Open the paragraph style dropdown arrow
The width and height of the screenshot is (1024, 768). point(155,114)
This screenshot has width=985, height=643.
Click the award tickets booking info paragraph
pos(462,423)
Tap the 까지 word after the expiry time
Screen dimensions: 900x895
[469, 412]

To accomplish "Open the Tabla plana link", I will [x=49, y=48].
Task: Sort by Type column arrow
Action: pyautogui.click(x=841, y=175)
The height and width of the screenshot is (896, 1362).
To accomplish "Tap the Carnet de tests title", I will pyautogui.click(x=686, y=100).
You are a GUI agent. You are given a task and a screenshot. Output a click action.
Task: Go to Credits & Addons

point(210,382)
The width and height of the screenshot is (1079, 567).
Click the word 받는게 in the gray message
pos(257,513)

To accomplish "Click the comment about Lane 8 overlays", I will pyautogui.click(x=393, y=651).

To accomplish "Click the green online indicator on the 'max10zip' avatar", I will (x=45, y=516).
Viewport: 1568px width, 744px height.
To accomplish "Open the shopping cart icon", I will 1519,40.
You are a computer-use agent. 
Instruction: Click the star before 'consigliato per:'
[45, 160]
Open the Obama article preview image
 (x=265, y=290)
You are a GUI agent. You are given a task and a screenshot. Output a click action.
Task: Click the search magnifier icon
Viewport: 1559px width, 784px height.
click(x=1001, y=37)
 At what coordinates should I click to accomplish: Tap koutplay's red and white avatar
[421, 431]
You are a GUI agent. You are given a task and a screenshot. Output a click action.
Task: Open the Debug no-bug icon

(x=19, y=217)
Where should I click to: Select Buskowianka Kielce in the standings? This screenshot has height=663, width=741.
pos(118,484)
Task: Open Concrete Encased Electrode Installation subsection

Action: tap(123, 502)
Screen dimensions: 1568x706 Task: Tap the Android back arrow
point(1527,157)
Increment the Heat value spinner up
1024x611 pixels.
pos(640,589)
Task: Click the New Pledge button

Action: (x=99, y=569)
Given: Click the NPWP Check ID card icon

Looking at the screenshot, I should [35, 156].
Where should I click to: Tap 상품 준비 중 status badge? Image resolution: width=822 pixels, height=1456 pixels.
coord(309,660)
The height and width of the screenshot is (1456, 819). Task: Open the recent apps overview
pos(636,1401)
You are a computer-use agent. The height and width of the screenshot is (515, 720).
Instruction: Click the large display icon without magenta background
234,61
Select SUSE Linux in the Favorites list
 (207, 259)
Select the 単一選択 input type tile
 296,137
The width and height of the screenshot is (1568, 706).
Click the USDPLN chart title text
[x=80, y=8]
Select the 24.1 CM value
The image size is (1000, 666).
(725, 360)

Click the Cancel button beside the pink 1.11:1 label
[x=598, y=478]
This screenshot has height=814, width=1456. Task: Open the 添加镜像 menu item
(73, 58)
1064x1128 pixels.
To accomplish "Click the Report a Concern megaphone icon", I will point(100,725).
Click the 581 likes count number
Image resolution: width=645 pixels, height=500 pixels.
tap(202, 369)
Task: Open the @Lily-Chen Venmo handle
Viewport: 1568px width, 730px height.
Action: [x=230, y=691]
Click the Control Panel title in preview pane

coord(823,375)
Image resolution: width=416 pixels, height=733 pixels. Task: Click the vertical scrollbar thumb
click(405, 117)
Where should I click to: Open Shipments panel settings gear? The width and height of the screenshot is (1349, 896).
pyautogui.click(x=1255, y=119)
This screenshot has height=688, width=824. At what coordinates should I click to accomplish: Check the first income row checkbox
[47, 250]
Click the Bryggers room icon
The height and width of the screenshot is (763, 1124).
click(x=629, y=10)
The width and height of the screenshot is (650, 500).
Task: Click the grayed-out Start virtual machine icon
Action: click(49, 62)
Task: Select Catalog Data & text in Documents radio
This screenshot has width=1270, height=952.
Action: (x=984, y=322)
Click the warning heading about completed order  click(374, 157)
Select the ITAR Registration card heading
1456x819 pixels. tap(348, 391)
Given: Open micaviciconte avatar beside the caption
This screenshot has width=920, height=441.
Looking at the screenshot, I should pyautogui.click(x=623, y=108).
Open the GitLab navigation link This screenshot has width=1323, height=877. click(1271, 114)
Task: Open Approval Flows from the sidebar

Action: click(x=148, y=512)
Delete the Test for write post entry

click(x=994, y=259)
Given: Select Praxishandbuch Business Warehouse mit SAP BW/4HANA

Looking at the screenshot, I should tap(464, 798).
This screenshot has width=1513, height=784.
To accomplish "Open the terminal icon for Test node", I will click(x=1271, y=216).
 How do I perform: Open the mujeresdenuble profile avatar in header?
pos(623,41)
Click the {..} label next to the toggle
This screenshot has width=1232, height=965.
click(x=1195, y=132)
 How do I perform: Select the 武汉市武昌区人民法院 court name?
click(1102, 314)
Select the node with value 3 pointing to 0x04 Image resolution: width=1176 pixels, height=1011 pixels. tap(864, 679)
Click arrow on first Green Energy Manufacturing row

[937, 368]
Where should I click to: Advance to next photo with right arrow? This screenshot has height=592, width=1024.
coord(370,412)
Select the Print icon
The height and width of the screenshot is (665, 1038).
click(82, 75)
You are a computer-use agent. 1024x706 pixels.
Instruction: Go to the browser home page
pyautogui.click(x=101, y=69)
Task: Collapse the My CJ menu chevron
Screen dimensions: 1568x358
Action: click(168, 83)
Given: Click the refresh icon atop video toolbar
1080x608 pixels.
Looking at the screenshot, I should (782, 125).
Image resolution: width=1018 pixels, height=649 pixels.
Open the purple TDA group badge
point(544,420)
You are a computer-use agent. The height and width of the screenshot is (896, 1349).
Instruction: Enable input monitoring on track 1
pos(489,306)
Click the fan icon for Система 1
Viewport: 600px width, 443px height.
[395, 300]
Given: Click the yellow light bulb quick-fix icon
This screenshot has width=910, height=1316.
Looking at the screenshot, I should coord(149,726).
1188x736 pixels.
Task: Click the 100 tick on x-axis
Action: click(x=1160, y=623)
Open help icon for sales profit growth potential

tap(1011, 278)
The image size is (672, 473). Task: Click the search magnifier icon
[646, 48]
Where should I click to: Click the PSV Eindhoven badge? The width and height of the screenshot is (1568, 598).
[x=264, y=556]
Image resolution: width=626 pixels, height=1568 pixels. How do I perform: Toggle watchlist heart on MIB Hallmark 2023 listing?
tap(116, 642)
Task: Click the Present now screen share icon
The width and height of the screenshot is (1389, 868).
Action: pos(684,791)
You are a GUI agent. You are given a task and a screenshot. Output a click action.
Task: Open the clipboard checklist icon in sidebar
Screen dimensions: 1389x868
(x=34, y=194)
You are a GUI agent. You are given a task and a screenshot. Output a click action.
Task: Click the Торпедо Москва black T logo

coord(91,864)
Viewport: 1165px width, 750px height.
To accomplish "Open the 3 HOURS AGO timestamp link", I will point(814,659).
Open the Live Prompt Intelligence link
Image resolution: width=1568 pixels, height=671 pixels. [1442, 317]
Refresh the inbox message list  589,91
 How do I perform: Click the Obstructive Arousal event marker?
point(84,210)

--

> **What you have to do**: Please copy every one of the records above word for word.

> **Task solution**:
Open the paragraph style dropdown arrow
The width and height of the screenshot is (1024, 768). point(155,114)
This screenshot has width=985, height=643.
Click the award tickets booking info paragraph
pos(462,423)
Tap the 까지 word after the expiry time
Screen dimensions: 900x895
[469, 412]

To accomplish "Open the Tabla plana link", I will [x=49, y=48].
Task: Sort by Type column arrow
Action: pyautogui.click(x=841, y=175)
The height and width of the screenshot is (896, 1362).
To accomplish "Tap the Carnet de tests title", I will pyautogui.click(x=686, y=100).
You are a GUI agent. You are given a task and a screenshot. Output a click action.
Task: Go to Credits & Addons

point(210,382)
The width and height of the screenshot is (1079, 567).
Click the word 받는게 in the gray message
pos(257,513)

To accomplish "Click the comment about Lane 8 overlays", I will pyautogui.click(x=393, y=651).

To accomplish "Click the green online indicator on the 'max10zip' avatar", I will (x=45, y=516).
Viewport: 1568px width, 744px height.
To accomplish "Open the shopping cart icon", I will 1519,40.
You are a computer-use agent. 
Instruction: Click the star before 'consigliato per:'
[45, 160]
Open the Obama article preview image
 (x=265, y=290)
You are a GUI agent. You are given a task and a screenshot. Output a click action.
Task: Click the search magnifier icon
Viewport: 1559px width, 784px height.
click(x=1001, y=37)
 At what coordinates should I click to accomplish: Tap koutplay's red and white avatar
[421, 431]
You are a GUI agent. You are given a task and a screenshot. Output a click action.
Task: Open the Debug no-bug icon

(x=19, y=217)
Where should I click to: Select Buskowianka Kielce in the standings? This screenshot has height=663, width=741.
pos(118,484)
Task: Open Concrete Encased Electrode Installation subsection

Action: tap(123, 502)
Screen dimensions: 1568x706 Task: Tap the Android back arrow
point(1527,157)
Increment the Heat value spinner up
1024x611 pixels.
pos(640,589)
Task: Click the New Pledge button

Action: (x=99, y=569)
Given: Click the NPWP Check ID card icon

Looking at the screenshot, I should [35, 156].
Where should I click to: Tap 상품 준비 중 status badge? Image resolution: width=822 pixels, height=1456 pixels.
coord(309,660)
The height and width of the screenshot is (1456, 819). Task: Open the recent apps overview
pos(636,1401)
You are a computer-use agent. The height and width of the screenshot is (515, 720).
Instruction: Click the large display icon without magenta background
234,61
Select SUSE Linux in the Favorites list
 (207, 259)
Select the 単一選択 input type tile
 296,137
The width and height of the screenshot is (1568, 706).
Click the USDPLN chart title text
[x=80, y=8]
Select the 24.1 CM value
The image size is (1000, 666).
(725, 360)

Click the Cancel button beside the pink 1.11:1 label
[x=598, y=478]
This screenshot has height=814, width=1456. Task: Open the 添加镜像 menu item
(73, 58)
1064x1128 pixels.
To accomplish "Click the Report a Concern megaphone icon", I will point(100,725).
Click the 581 likes count number
Image resolution: width=645 pixels, height=500 pixels.
tap(202, 369)
Task: Open the @Lily-Chen Venmo handle
Viewport: 1568px width, 730px height.
Action: [x=230, y=691]
Click the Control Panel title in preview pane

coord(823,375)
Image resolution: width=416 pixels, height=733 pixels. Task: Click the vertical scrollbar thumb
click(405, 117)
Where should I click to: Open Shipments panel settings gear? The width and height of the screenshot is (1349, 896).
pyautogui.click(x=1255, y=119)
This screenshot has height=688, width=824. At what coordinates should I click to accomplish: Check the first income row checkbox
[47, 250]
Click the Bryggers room icon
The height and width of the screenshot is (763, 1124).
click(x=629, y=10)
The width and height of the screenshot is (650, 500).
Task: Click the grayed-out Start virtual machine icon
Action: click(49, 62)
Task: Select Catalog Data & text in Documents radio
This screenshot has width=1270, height=952.
Action: (x=984, y=322)
Click the warning heading about completed order  click(374, 157)
Select the ITAR Registration card heading
1456x819 pixels. tap(348, 391)
Given: Open micaviciconte avatar beside the caption
This screenshot has width=920, height=441.
Looking at the screenshot, I should pyautogui.click(x=623, y=108).
Open the GitLab navigation link This screenshot has width=1323, height=877. click(1271, 114)
Task: Open Approval Flows from the sidebar

Action: click(x=148, y=512)
Delete the Test for write post entry

click(x=994, y=259)
Given: Select Praxishandbuch Business Warehouse mit SAP BW/4HANA

Looking at the screenshot, I should tap(464, 798).
This screenshot has width=1513, height=784.
To accomplish "Open the terminal icon for Test node", I will click(x=1271, y=216).
 How do I perform: Open the mujeresdenuble profile avatar in header?
pos(623,41)
Click the {..} label next to the toggle
This screenshot has width=1232, height=965.
click(x=1195, y=132)
 How do I perform: Select the 武汉市武昌区人民法院 court name?
click(1102, 314)
Select the node with value 3 pointing to 0x04 Image resolution: width=1176 pixels, height=1011 pixels. tap(864, 679)
Click arrow on first Green Energy Manufacturing row

[937, 368]
Where should I click to: Advance to next photo with right arrow? This screenshot has height=592, width=1024.
coord(370,412)
Select the Print icon
The height and width of the screenshot is (665, 1038).
click(82, 75)
You are a computer-use agent. 1024x706 pixels.
Instruction: Go to the browser home page
pyautogui.click(x=101, y=69)
Task: Collapse the My CJ menu chevron
Screen dimensions: 1568x358
Action: click(168, 83)
Given: Click the refresh icon atop video toolbar
1080x608 pixels.
Looking at the screenshot, I should (782, 125).
Image resolution: width=1018 pixels, height=649 pixels.
Open the purple TDA group badge
point(544,420)
You are a computer-use agent. The height and width of the screenshot is (896, 1349).
Instruction: Enable input monitoring on track 1
pos(489,306)
Click the fan icon for Система 1
Viewport: 600px width, 443px height.
[395, 300]
Given: Click the yellow light bulb quick-fix icon
This screenshot has width=910, height=1316.
Looking at the screenshot, I should coord(149,726).
1188x736 pixels.
Task: Click the 100 tick on x-axis
Action: click(x=1160, y=623)
Open help icon for sales profit growth potential

tap(1011, 278)
The image size is (672, 473). Task: Click the search magnifier icon
[646, 48]
Where should I click to: Click the PSV Eindhoven badge? The width and height of the screenshot is (1568, 598).
[x=264, y=556]
Image resolution: width=626 pixels, height=1568 pixels. How do I perform: Toggle watchlist heart on MIB Hallmark 2023 listing?
tap(116, 642)
Task: Click the Present now screen share icon
The width and height of the screenshot is (1389, 868).
Action: pos(684,791)
You are a GUI agent. You are given a task and a screenshot. Output a click action.
Task: Open the clipboard checklist icon in sidebar
Screen dimensions: 1389x868
(x=34, y=194)
You are a GUI agent. You are given a task and a screenshot. Output a click action.
Task: Click the Торпедо Москва black T logo

coord(91,864)
Viewport: 1165px width, 750px height.
To accomplish "Open the 3 HOURS AGO timestamp link", I will point(814,659).
Open the Live Prompt Intelligence link
Image resolution: width=1568 pixels, height=671 pixels. [1442, 317]
Refresh the inbox message list  589,91
 How do I perform: Click the Obstructive Arousal event marker?
point(84,210)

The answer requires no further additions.